June 9, 2016

Bankruptcies: Another reason even angry white guys should stay away from Trump


Sam Smith - There are several major reasons for bankruptcies. One is that uncontrollable external factors – like a major recession – critically change things for the worse. One is that people make financial choices beyond their capabilities. And another is that presumptively triumphant individuals or corporations make decisions that are just plain wrong, the sort of decisions you don’t want your president making.  

The story of Trump’s corporate bankruptcies clearly fall into the last  category. Four times.

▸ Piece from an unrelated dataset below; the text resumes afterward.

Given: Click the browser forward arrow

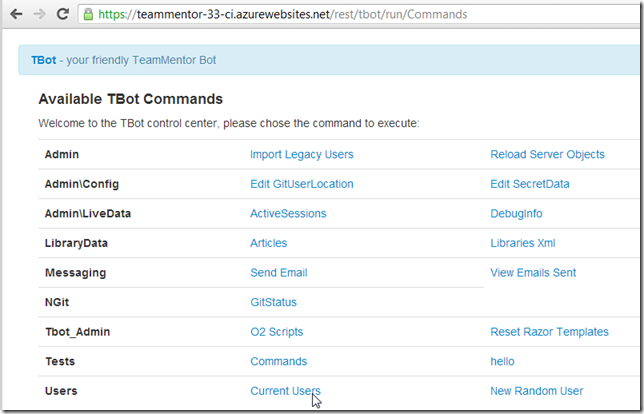Looking at the screenshot, I should pos(39,15).
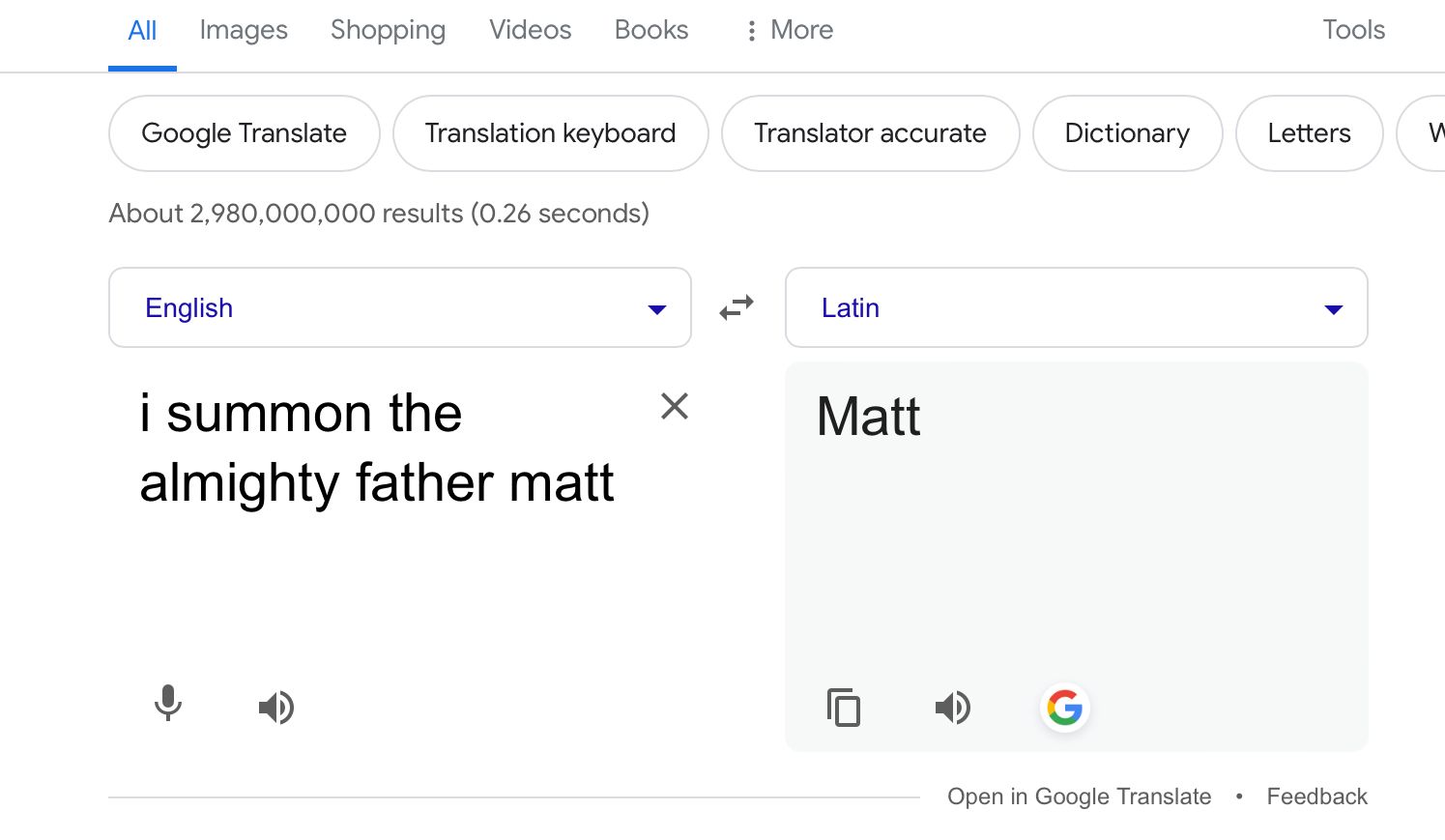Image resolution: width=1445 pixels, height=840 pixels.
Task: Go to the Books tab
Action: tap(651, 30)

And something that neither Trump nor the media give any time to is that those urt by bankruptcies are not merely the bankrupt and those institutions that loaned them money, but numerous employees and businesses to whom the corporation owes money

For example, The Street noted:

By 1991, Trump's corporation had filed for Chapter 11 bankruptcy protection from creditors of the Taj Mahal Casino Resort, which had cost $1 billion to build…  The only hiccup in the expedited six-week restructuring process came from a company called Dixie-Narco, which had supplied 1,350 bill-changing machines to the Taj Mahal, according to a New York Times report. Dixie-Narco said Trump had improperly solicited bondholders by saying its $6 million claim was worthless. The two sides reached a settlement for $2.4 million, with the Taj Mahal agreeing to give back 500 of the machines.

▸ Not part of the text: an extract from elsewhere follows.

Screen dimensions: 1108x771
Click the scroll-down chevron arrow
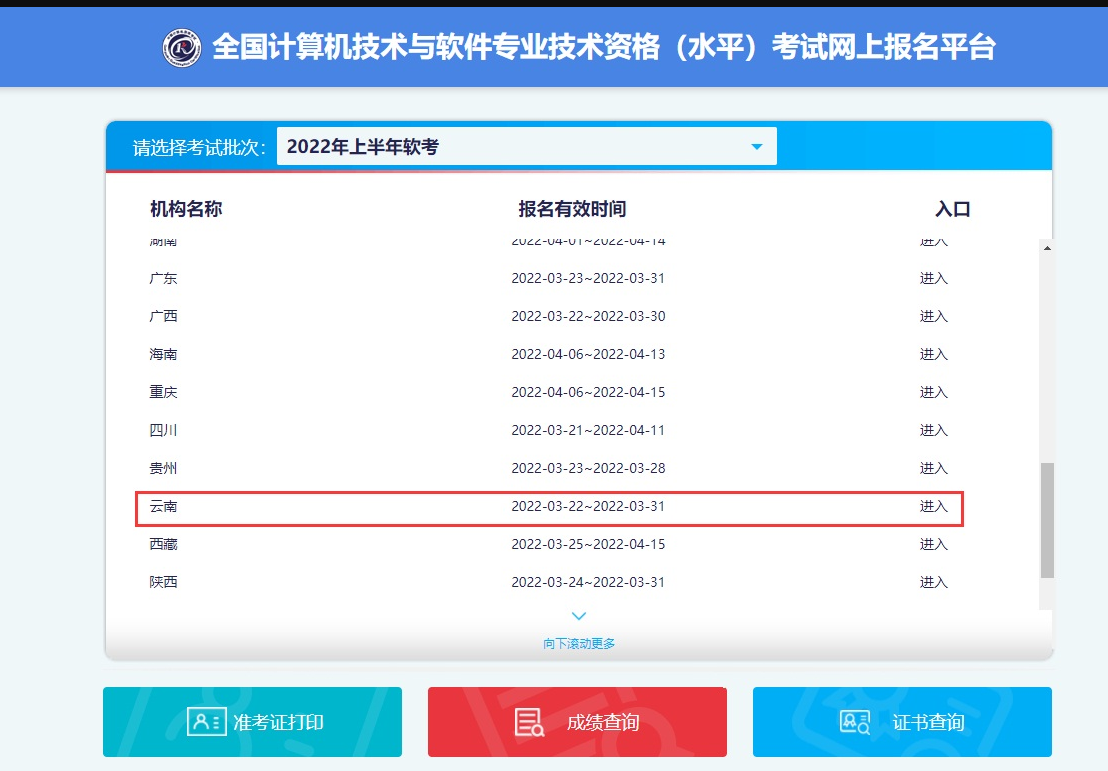[x=579, y=617]
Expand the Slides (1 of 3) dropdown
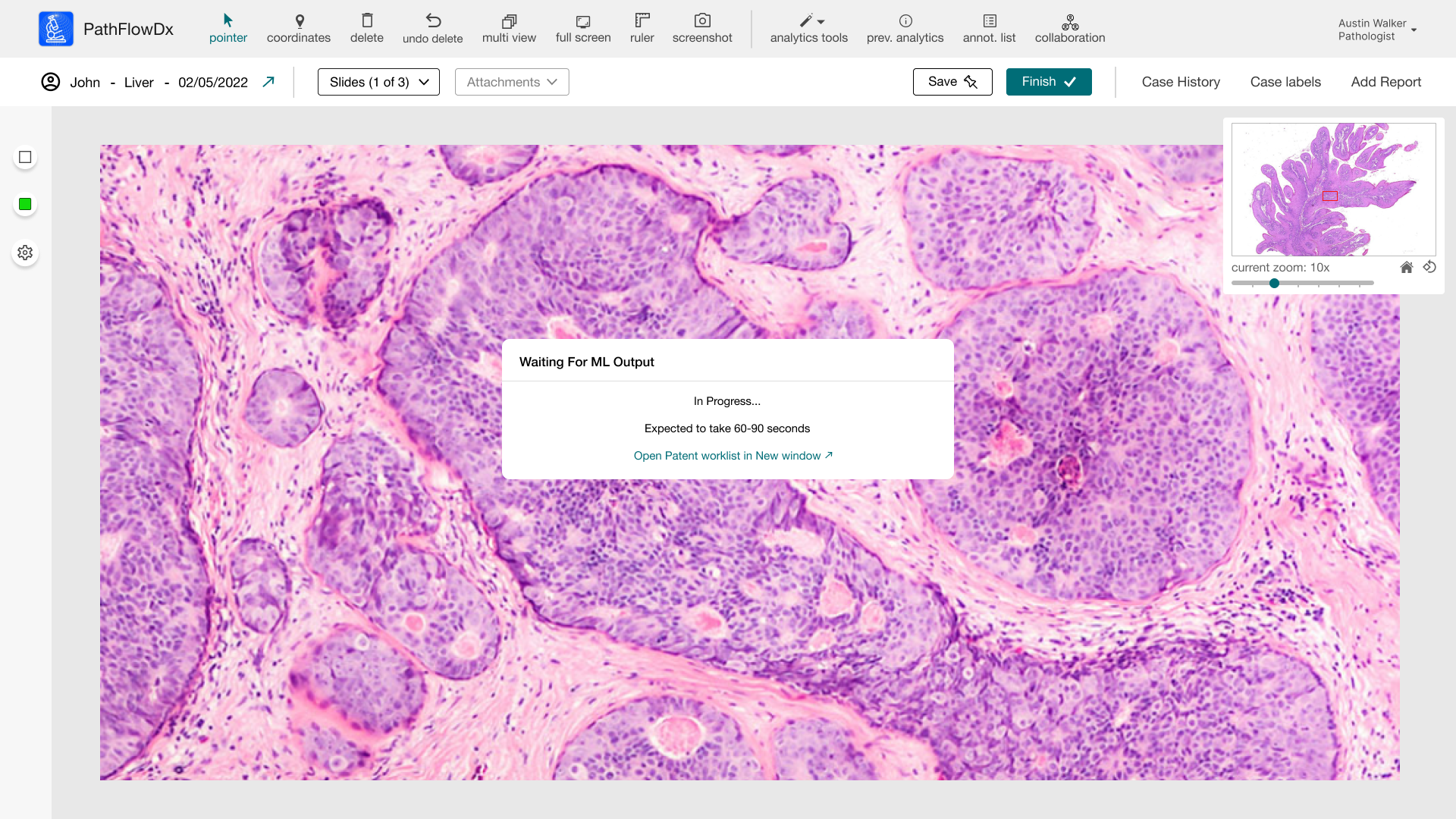The image size is (1456, 819). [x=378, y=82]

The Washington Post reported earlier this year:

Trump describes these bankruptcies as if no one was hurt in the process, except high rollers and sharks. He says that he has started hundreds of companies, but only used bankruptcy proceedings four times…. Michael d’Antonio, who wrote a recent biography of Trump, says that is an incomplete assessment. “But there were many people who weren’t wealthy who lost money on those bankruptcies,” he said. “Anyone who invested in a bond fund or who bought individual securities that were linked to his casinos lost money.”

… According to the New York Times, Wall Street banks remain hesitant to deal with Trump, due to the previous bankruptcies and his litigious nature. Federal Election Commission disclosures have shown that 15 companies associated with Trump owe more than $270 million to banks.

Not to mention small businesses to whom the Trump corporations owed money.

Last year  CNN described it this way:

Donald Trump brags about how well his businesses have fared in bankruptcy. And in fact, no major U.S. company has filed for Chapter 11 more than Trump's casino empire in the last 30 years….

Despite high profile examples, including General Motors, Lehman Brothers and most of the nation's major airlines, fewer than 20% of public companies with assets of $1 billion or more have filed for bankruptcy in the last 30 years, according to data from Bankruptcy.com and S&P Capital IQ.

Trump has never filed for personal bankruptcy. But he has filed four business bankruptcies, which Bankruptcy.com says makes Trump the top filer in recent decades. All of them were centered around casinos he used to own in Atlantic City. They were all Chapter 11 restructurings, which lets a company stay in business while shedding debt it owes to banks, employees and suppliers.

And this from Daily Kos:

The bankruptcies — starting with Trump Taj Mahal, which bankrupted about a year after Trump opened it using $675 million in patently unsustainable junk bonds — were less displays of cool resourcefulness than frantic episodes of Trump scrambling to bail on bank debt and keep his perennially overleveraged casinos from going belly up.

“The project was dangerous in the beginning,” said Bryant Simon, a historian and Temple University professor who authored “Boardwalk of Dreams: Atlantic City and the Fate of Urban America.”

“A lot of people got stuck holding the bag, and he didn’t. So people resented him for that and felt serious financial pain.”

And it wasn’t just faceless bankers who got burned in the bankruptcies.

In the 2009 case, unsecured creditors — low-level investors, contractors, small-time vendors — got less than a penny on the dollar for their claims against Trump Entertainment Resorts (Trump resigned as chairman four days before the bankruptcy filing).

Donald Trump's casinos are left to go into bankruptcy over and over again. Thousands of people lose their jobs and investors lose billions of dollars, a city is "Left to whither" …

If this really the guy you want to trust with the federal government?